João Nuno Mendes shared optimism, emphasising the strong consensus between EU authorities on the need to implement exceptional measures to support Europe’s economic recovery. The recovery plans that will be adopted in the coming months will define structural, and not purely liquidity, measures. Also, the idea of new hybrid instruments to recapitalise EU businesses is a particularly important one. He highlighted how Europe’s recovery provides an opportunity to revitalise capital markets and act as a catalyst for entrepreneurship. Progressing on the Banking Union is also crucial and a roadmap will be presented by mid-2021. On Basel III, Joao said implementation should avoid possible impacts on the recovery.
Martin Merlin distinguished policies between those that could be implemented in the short-term versus the long-term. In the short-term, new instruments such as hybrids - proposed in AFME and PwC’s report on Recapitalising EU corporates - could be looked to fill Europe’s immediate equity gap. Additional short-term measures also included effectively implementing new regulations such as Basel III and wisely calibrating prudential regulation so that we do not unnecessarily penalise banks’ ability to invest in the European economy (particularly equity investments). Insurance companies’ ability to invest in equities can also be strengthened in the context of Solvency II. Martin agreed that financial regulation needs to be calibrated carefully; however it is not “the only show in town” and we cannot overburden it with too many objectives in addition to financial stability. For long-term measures, progress on the Capital Markets Union project was identified as an important goal for this legislature. Martin also stressed the positive impact that keeping momentum on the long-term objectives can have in the short term, thanks to the signalling and confidence-building effects.

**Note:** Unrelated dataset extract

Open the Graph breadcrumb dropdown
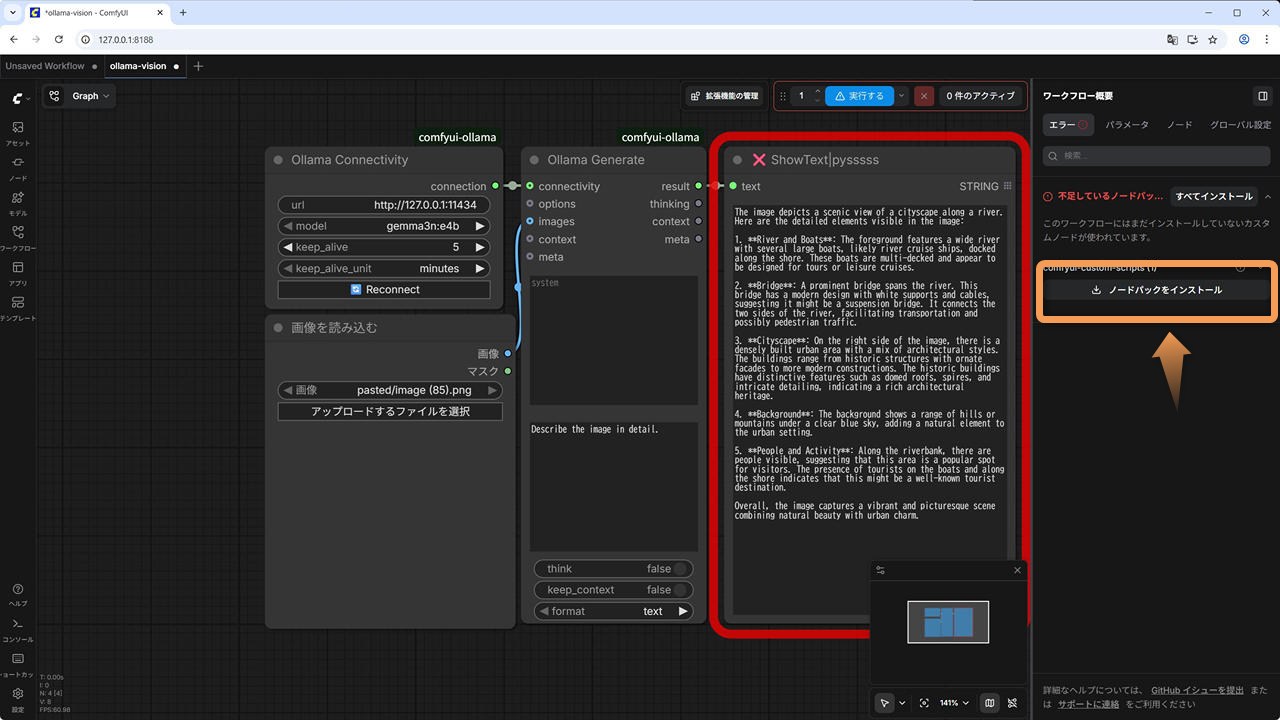click(x=92, y=96)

Veronique Ormezzano welcomed the bold steps undertaken by the EU institutions and member states, which have enabled banks to continue to support their clients and the economy. Veronique summarised the recent French scheme, which will guarantee (up to 30%) investments funds which would invest in such loans: banks will provide the loans to firms and will then transfer these loans to investments funds in which institutional investors will invest. In order to align all interests, banks will keep a minimum share of each loan (probably 10%). This measure will also apply to subordinated bonds, in order to mobilize private equity funds. Business can start reimbursing the debt after 4 years. Veronique also highlighted the need to consider the competitiveness of Europe’s financial sector when implementing new reforms. Particularly important will be the implementation of Basel III as well as the upcoming stress-tests. Sustainability objectives are also crucial, but appropriate transition arrangements need to be adopted. The importance of reviving securitisation markets in Europe to support growth was also stressed.

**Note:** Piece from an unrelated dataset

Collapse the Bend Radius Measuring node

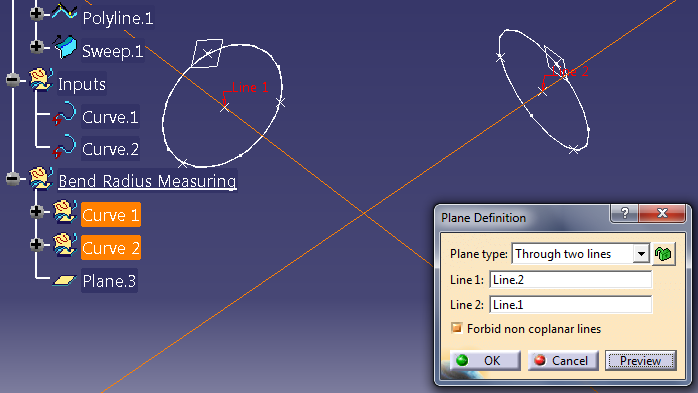[x=13, y=179]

Tarek Tranberg summarised the many challenges corporates face in this environment, both in terms of short term “survival” and in terms of structural changes (e.g. shift to sustainable objectives). Corporates have managed the emergency phase thanks to their ability to access liquidity support from banks, with government support. This support should be maintained until there is a risk of prohibitively high financing costs. Recapitalisation instruments are essential to avoid excessive debt. In a CMU context easing some of the listing requirement for smaller companies would be important. However, bank lending will remain crucial and for corporates, it is important that Basel III implementation does not result in a reduced ability to access bank loans or risk hedging. Corporates are also worried about initiatives to standardise corporate debt markets.